Un CRM en désordre ne fait pas que ralentir l'équipe : il vous fait piloter à l'aveugle. Quand les chiffres ne sont pas fiables, on cesse de s'en servir — et le cercle vicieux s'installe. La bonne nouvelle : nettoyer un CRM ne demande pas de tout refaire. Il faut juste s'y prendre dans le bon ordre.
Pourquoi un CRM se dégrade
Rarement d'un coup. C'est l'accumulation : un champ créé pour un cas particulier, une étape ajoutée puis oubliée, des imports successifs qui multiplient les doublons, des deals qu'on n'ose pas clôturer. Au bout d'un an ou deux, plus personne ne se fie au reporting.
Étape 1 — Décider ce qui compte
Avant de nettoyer, définissez ce que le CRM doit pouvoir vous dire. Trois ou quatre indicateurs suffisent (taux de conversion, cycle de vente, CA prévisionnel, par exemple). Tout le nettoyage découle de là : on fiabilise d'abord les données qui alimentent ces indicateurs.
Étape 2 — Traiter les deals fantômes
Les affaires sans activité depuis des mois polluent toutes vos prévisions. Passez-les en revue : soit on les relance (voir les affaires dormantes), soit on les clôture proprement. Un pipeline honnête vaut mieux qu'un pipeline flatteur.
Étape 3 — Dédoublonner et normaliser
- Fusionner les contacts et entreprises en double
- Standardiser les champs clés (secteur, taille, source)
- Supprimer ou archiver les données mortes
- Rendre obligatoires les quelques champs vraiment utiles
Étape 4 — Empêcher la re-dégradation
Nettoyer une fois ne sert à rien si la base se re-salit aussitôt.
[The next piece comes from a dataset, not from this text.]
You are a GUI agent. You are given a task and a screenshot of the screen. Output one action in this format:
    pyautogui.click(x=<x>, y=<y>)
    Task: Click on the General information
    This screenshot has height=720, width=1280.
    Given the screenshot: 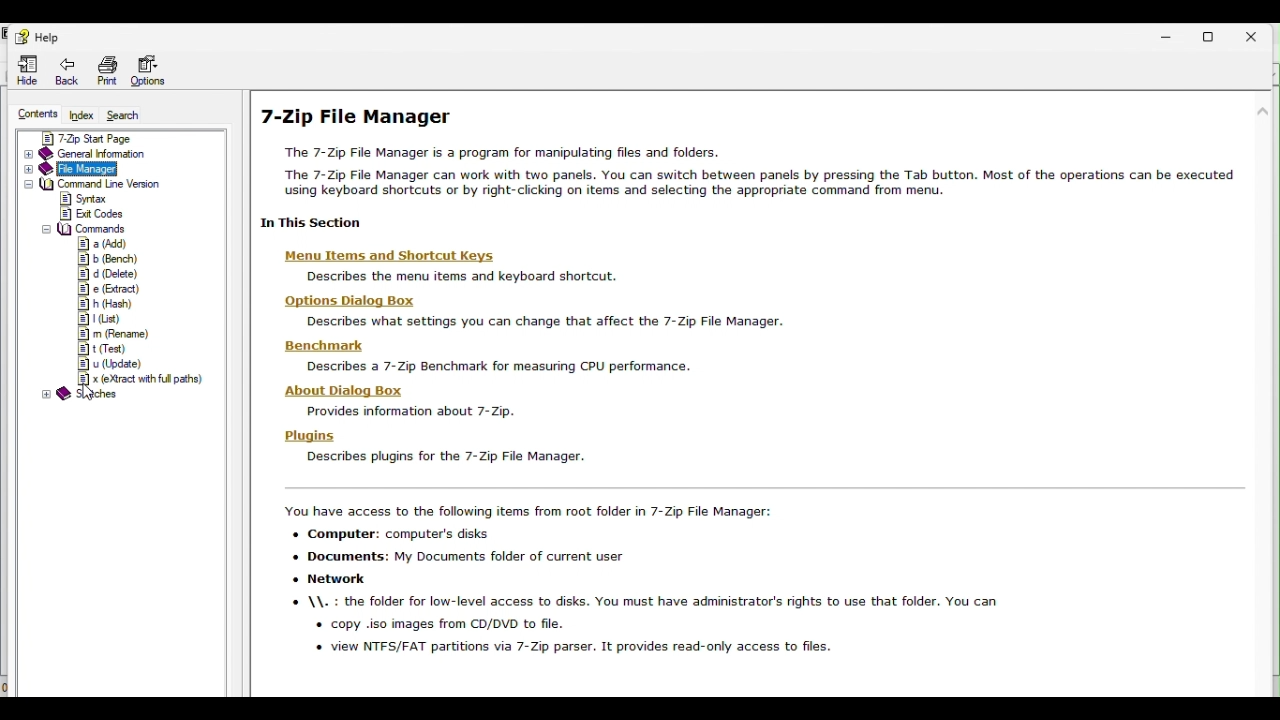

Limitez le nombre de champs, posez des règles de saisie simples, automatisez ce qui peut l'être (mise à jour de statut, dédoublonnage à l'import). L'objectif : un CRM assez simple pour être tenu à jour sans effort.
En résumé
Définissez ce qui compte, assainissez le pipeline, dédoublonnez, puis verrouillez pour que ça tienne. C'est le cœur de l'axe « hygiène CRM » d'un diagnostic — et souvent le chantier au meilleur retour sur investissement, parce qu'il rend du temps et fiabilise tout le reste.